====== Extracted entries

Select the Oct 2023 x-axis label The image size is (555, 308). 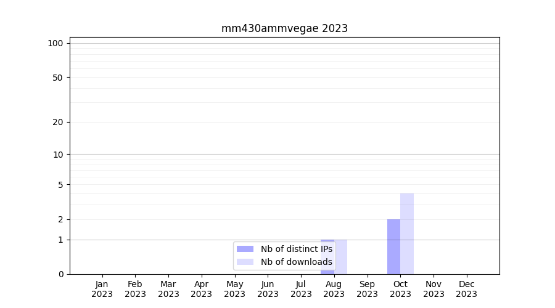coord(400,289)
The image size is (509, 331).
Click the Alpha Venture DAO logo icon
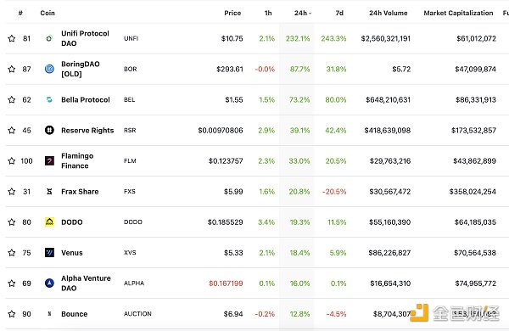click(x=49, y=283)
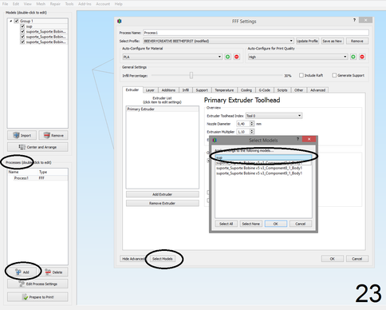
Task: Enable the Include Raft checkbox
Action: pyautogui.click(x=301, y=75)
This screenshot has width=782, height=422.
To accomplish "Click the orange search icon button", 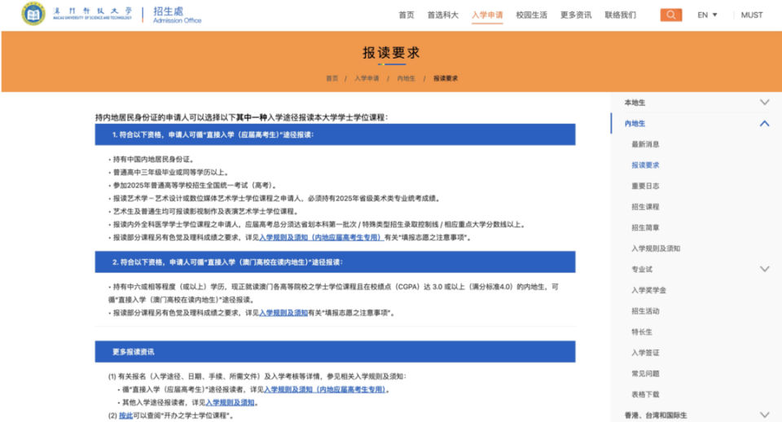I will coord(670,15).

============
====== Extracted entries

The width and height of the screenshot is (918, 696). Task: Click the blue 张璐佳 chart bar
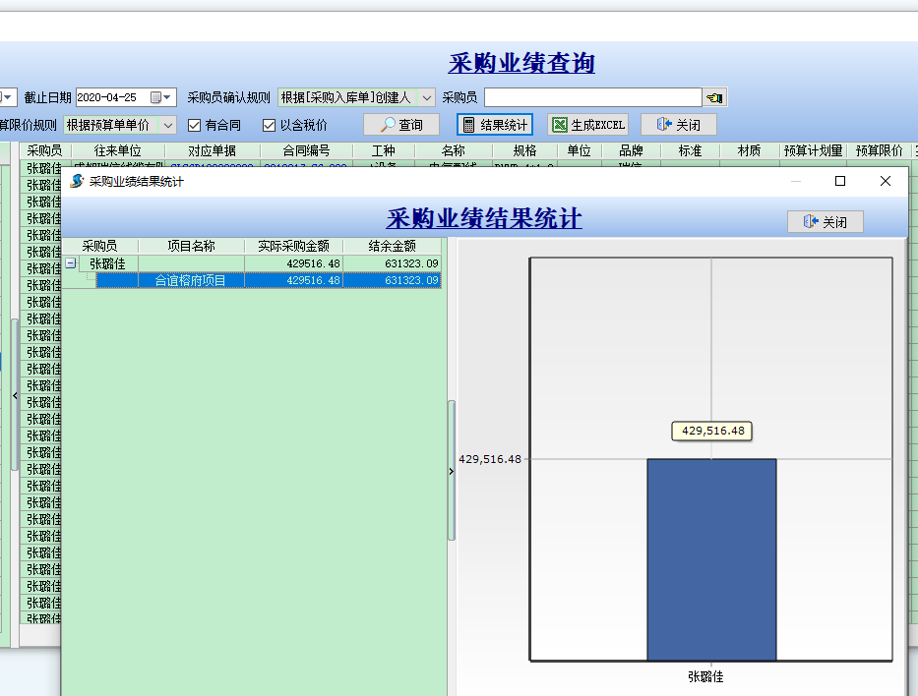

============

Try it:
Search the entries for the string "width" and collect each line that has it.

Reply:
This screenshot has width=782, height=422.
The width and height of the screenshot is (918, 696). Task: Click the blue 张璐佳 chart bar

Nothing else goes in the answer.